Task data
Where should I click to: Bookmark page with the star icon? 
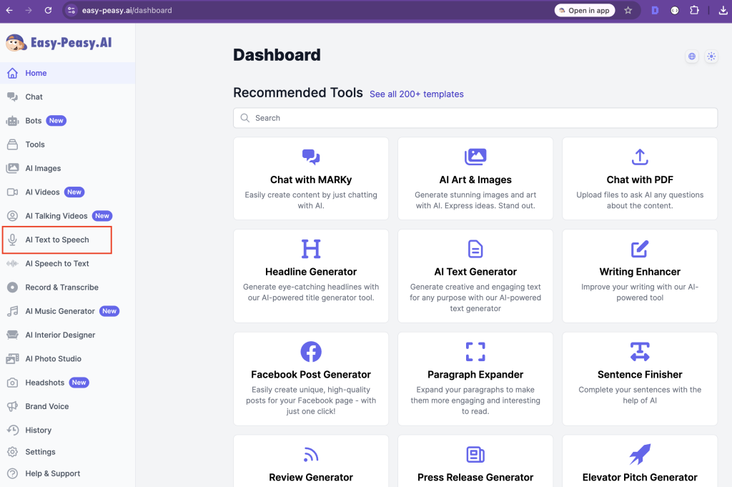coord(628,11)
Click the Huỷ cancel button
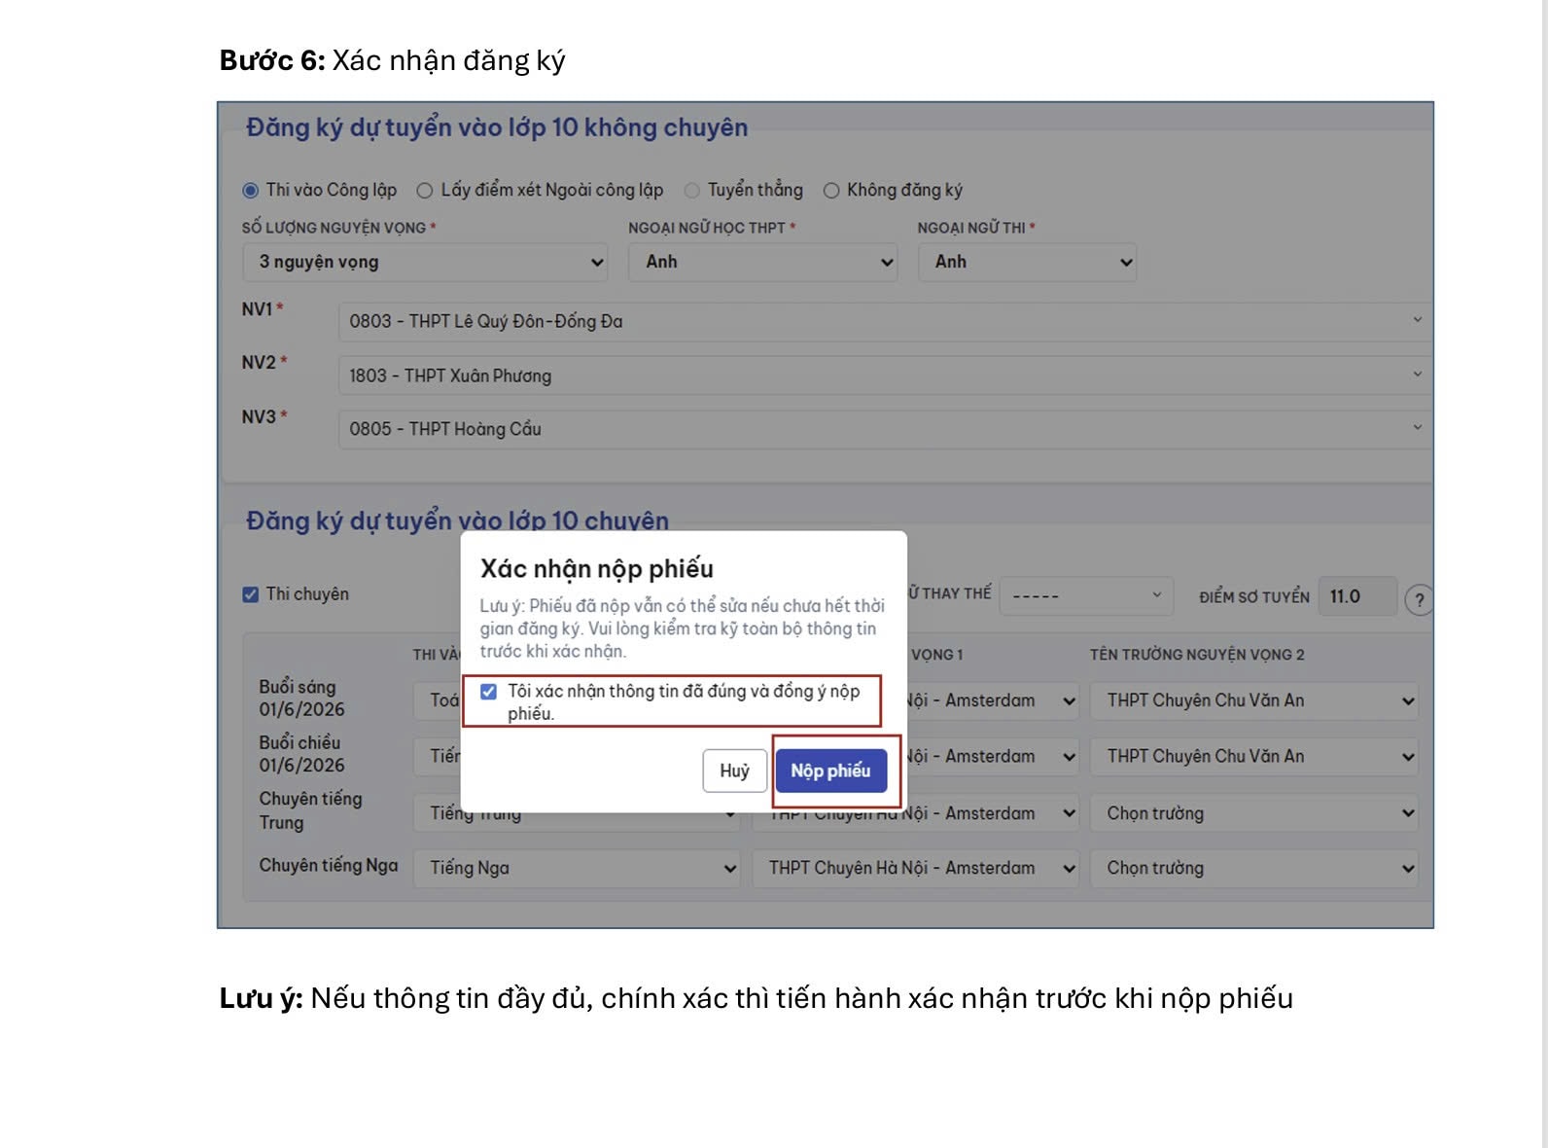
==
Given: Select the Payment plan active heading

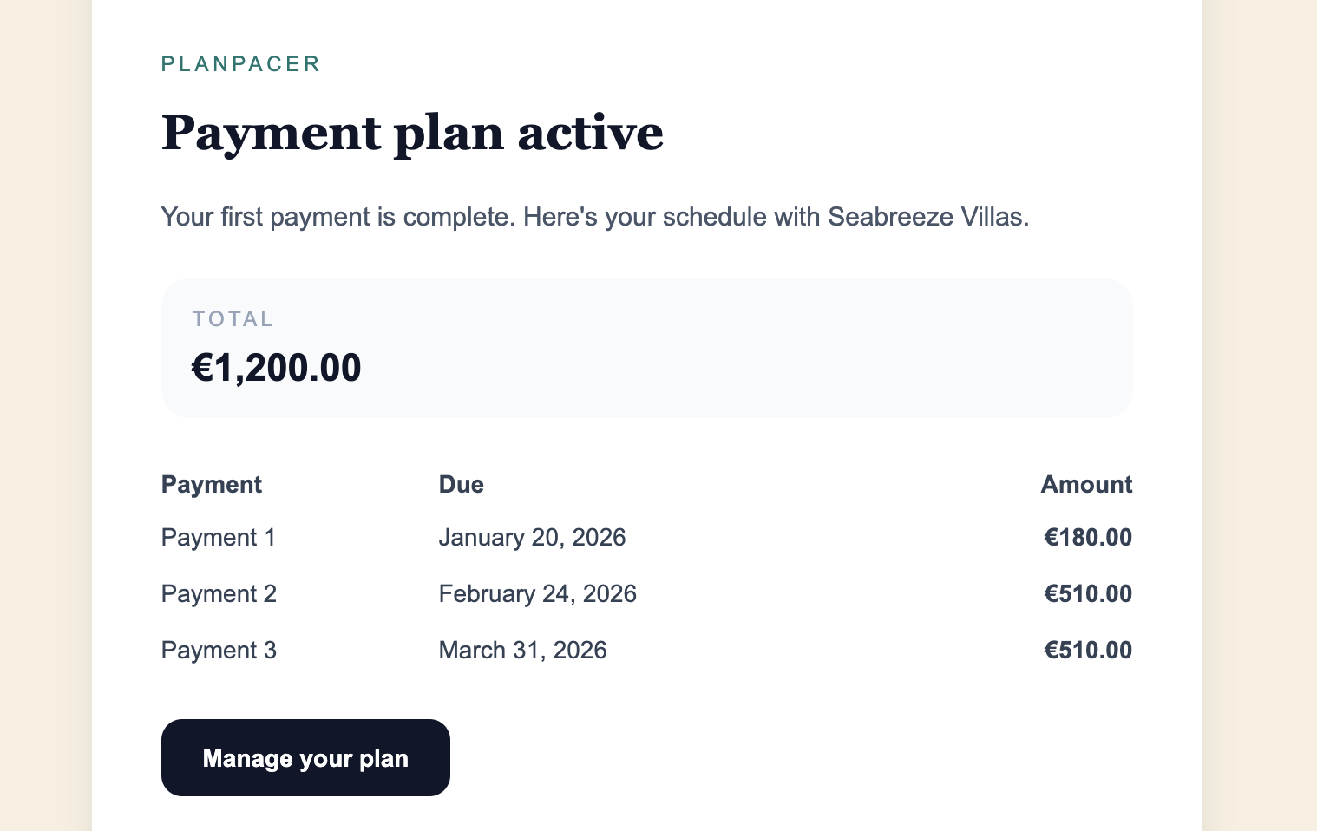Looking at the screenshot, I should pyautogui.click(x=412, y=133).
...
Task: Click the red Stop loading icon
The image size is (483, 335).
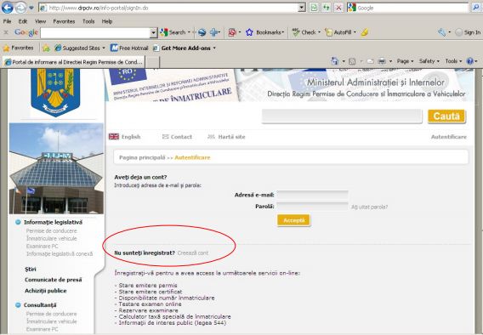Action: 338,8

What you need to do
Return the data from the line containing "Where should I" through the line containing "Click the Huỷ cancel button", with both of those lines included, reproducing each line verbatim and omitting the pictures.

Complete answer
Where should I click to: Bookmark page with the star icon? 
coord(628,11)
Click the Huỷ cancel button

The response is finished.